5. Apprises the executive team of key regulatory or safety related regulatory issues that arise within the hospital.

6. Directs investigative activities and corrective actions as assigned that address actual and potential regulatory non-compliance, issues, to assure minimal risks to patients and the organization.

7. Works with Patient Safety and Risk to ensure timely root cause or apparent cause analysis of significant patient safety events and manages corrective action plans.
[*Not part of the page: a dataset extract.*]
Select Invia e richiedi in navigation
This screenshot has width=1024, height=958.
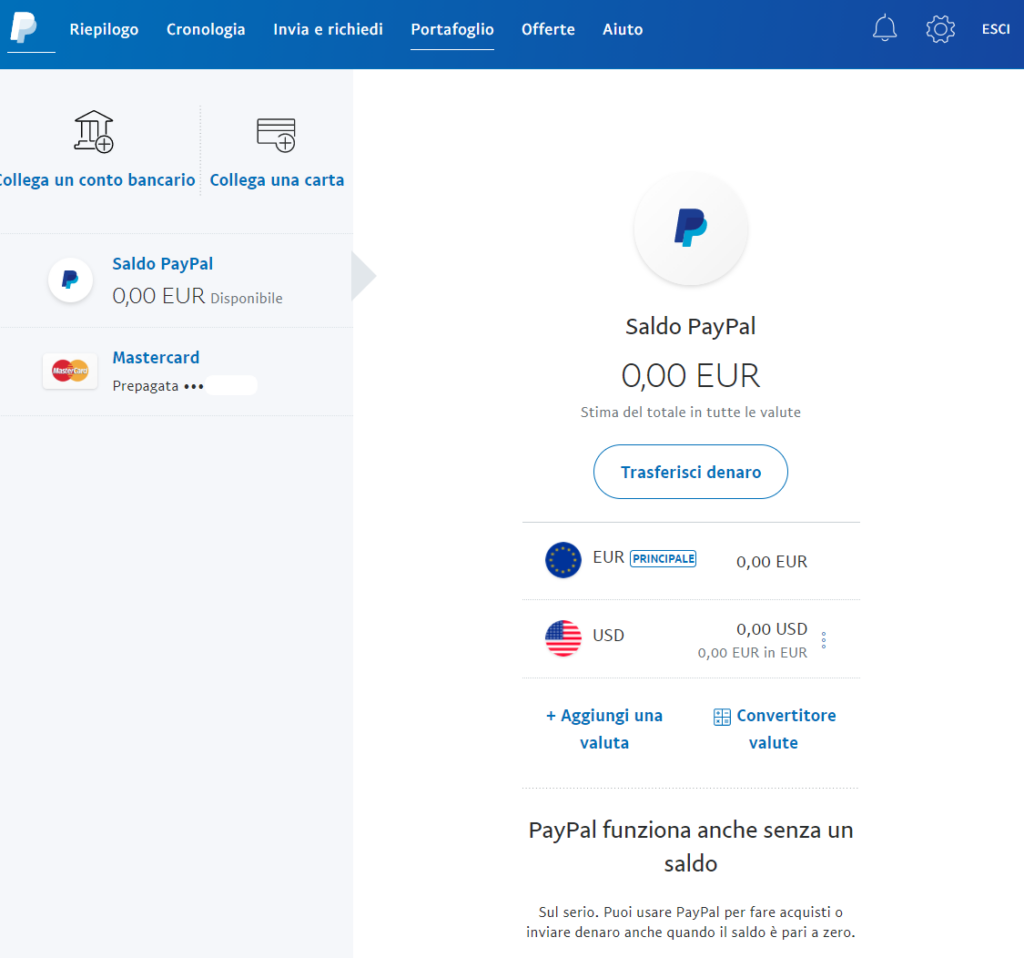[328, 29]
Conducts failure mode and effects analyses in collaboration with hospital and medical leadership.

8. .

D. Establishes the overall design and organization of policies and procedures and assists department leaders in development and revision of operational policies that are clear, concise and readily understood by associates. 5 %
1. Serves as primary gatekeeper for policy approval and intranet placement.

2. Establishes policy structure and content guidelines.

3. Identifies opportunities for consolidation of multiple policies into single standards of care, and resolves inconsistencies between policies, procedures and other governing documents.

4. Coordinates the review of all policies prior to administrative approval, and ensures collaboration between department directors in the development of policies that define responsibilities of multiple departments.

5. Ensures that the practice standards agreed upon by the clinical leaders and the clinical committees are documented clearly in policies.

E. Serves as site HIPAA Privacy Coordinator 5 %
1. Ensures compliance to HIPAA standards.

2. Reviews standards and current literature and consults with Advocate and external resources to identify areas in need of improvement.

3. Develops and implements a privacy compliance plan that identifies accountabilities, training, monitoring and reporting requirements.

4. Provides reports of status/action plans to Business Conduct Committee

F. Provides leadership support in the continued planning, development and implementation of goals and objectives, which further regulatory and organizational safety involving quality, clinical and operational excellence, patient satisfaction and patient safety at South Suburban Hospital. 10 %
1. As assigned participates or leads in committees and meetings as assigned, such as, but not limited to: • Performance Improvement/Patient Safety Committee • Medication Safety Committee • Medical Departmental meetings • Medical Records Committee • Professional Nursing Practice Committee • Infection Control Committee • Environment of Care Committee • Safety Committee

2. Participates in system Regulatory Committees and initiatives.

3. Partners with Quality and Risk in ensuring optimal organizational safety and patient advocacy.

4. Partners with Quality and Clinical areas to ensure compliance with JCAHO National Patient Safety Goals.

G. Development and ongoing maintenance of collaborative relationships with department managers/directors, physicians, system-wide contacts, and related external contacts in order to meet program objectives. 5 %

H. Plans, organizes and directs the operational activities of regulatory. 15 %
1. Plans and directs the administrative and operational functions to meet regulatory requirements and enhance patient safety.

2. Prepares and administers the departmental operating and capital budgets to ensure sufficient funds and personnel to accomplish departmental objectives within approved financial guidelines.

3. Monitors productivity levels and work functions to ensure proper staff and resource utilization.

4. Identifies areas for operations efficiency improvement and implements changes.

5. Interviews, hires, develops and evaluates departmental associates.

6. Approves the performance standards and competency for department level staff, assesses pertinent records, reports and contracts and takes appropriate action.